*** EXCERPT PROVIDED ***

In finalizing its payment rules for 2021, the Centers for Medicare & Medicaid Services (CMS) made multiple announcements that could impact where orthopedic care is delivered.
For 2021, CMS added total hip replacement to the list of procedures covered by ASCs—a decision that precedes total knee replacement. Additionally, the agency said it would eliminate the Inpatient Only (IPO) List over three years, starting with 266 musculoskeletal procedures in 2021. The latter decision affects procedures across orthopedics – joint replacement, spine, trauma – allowing them to be eligible to be paid by Medicare in the hospital outpatient setting or hospital inpatient setting, whichever is determined the most appropriate by the physician.
CMS noted that these decisions reduce provider burden so that hospitals and ASCs can operate with increased flexibility, and they provide physicians and patients greater decision-making power.

*** PROVIDED MATERIAL ***

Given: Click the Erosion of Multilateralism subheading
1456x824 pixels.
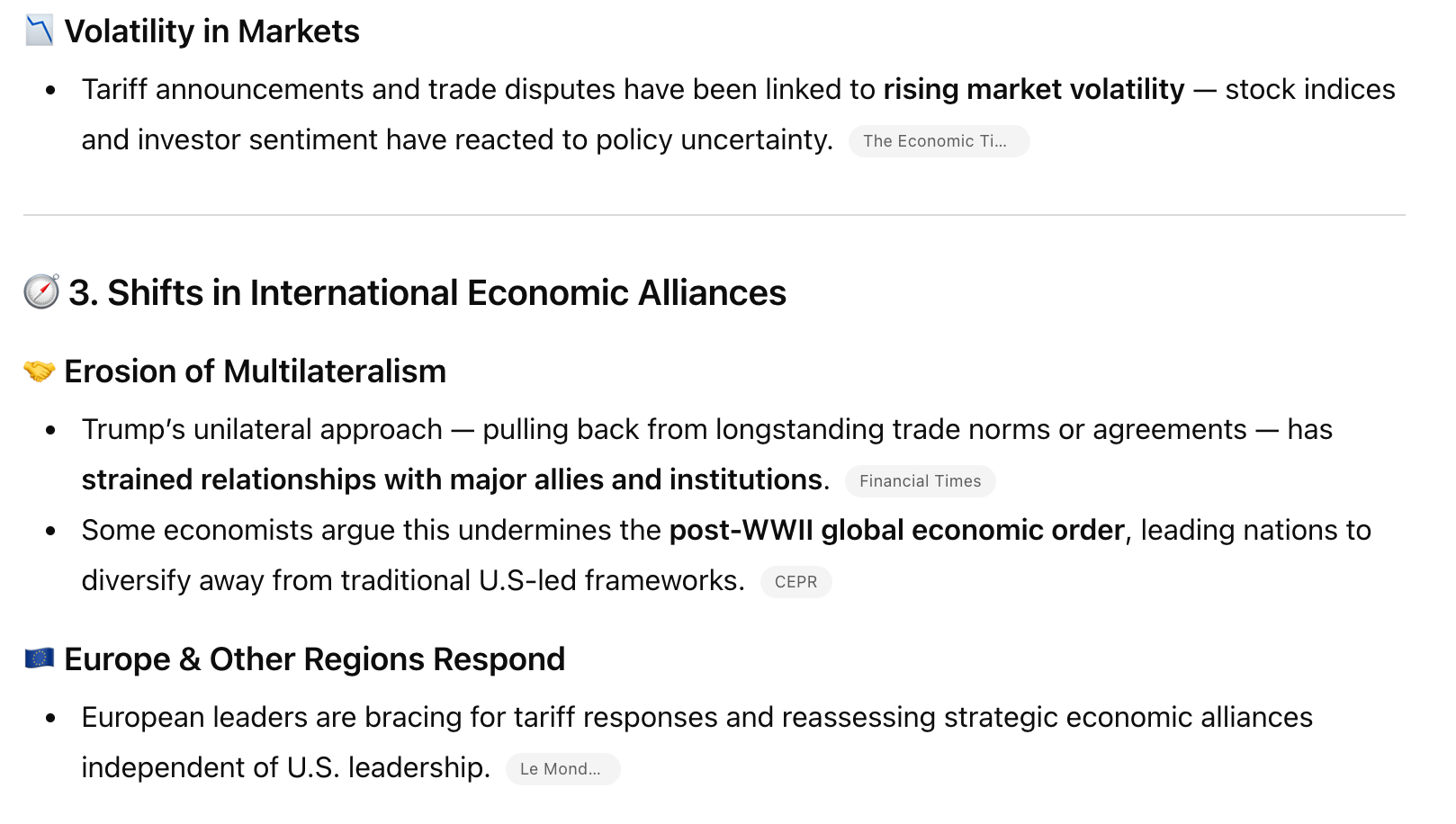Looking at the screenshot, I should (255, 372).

***
*** PROVIDED MATERIAL ***

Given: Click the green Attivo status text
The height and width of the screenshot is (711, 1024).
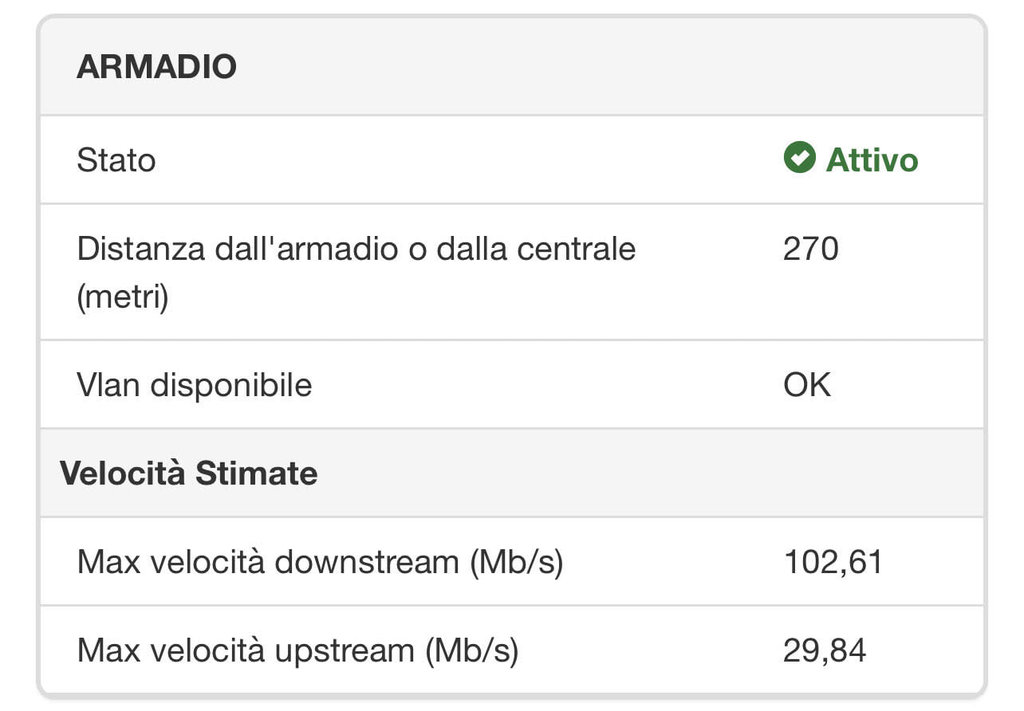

***

* TASKS AND EXERCISES:
[1] Retype the stretch of the passage on CMS's 2021 payment rules from "In finalizing its" through "care is delivered.".
[2] Answer these from the passage on CMS's 2021 payment rules:
(a) Which procedure did CMS add for 2021 to the list of procedures covered by ASCs?
(b) Over how many years does CMS say it will eliminate the Inpatient Only List?
(c) How many musculoskeletal procedures does the elimination start with in 2021?
The records have no connection to the passage on CMS's 2021 payment rules.

* EXERCISE RESPONSES:
[1]
In finalizing its payment rules for 2021, the Centers for Medicare & Medicaid Services (CMS) made multiple announcements that could impact where orthopedic care is delivered.

[2]
(a) Total hip replacement
(b) Three years
(c) 266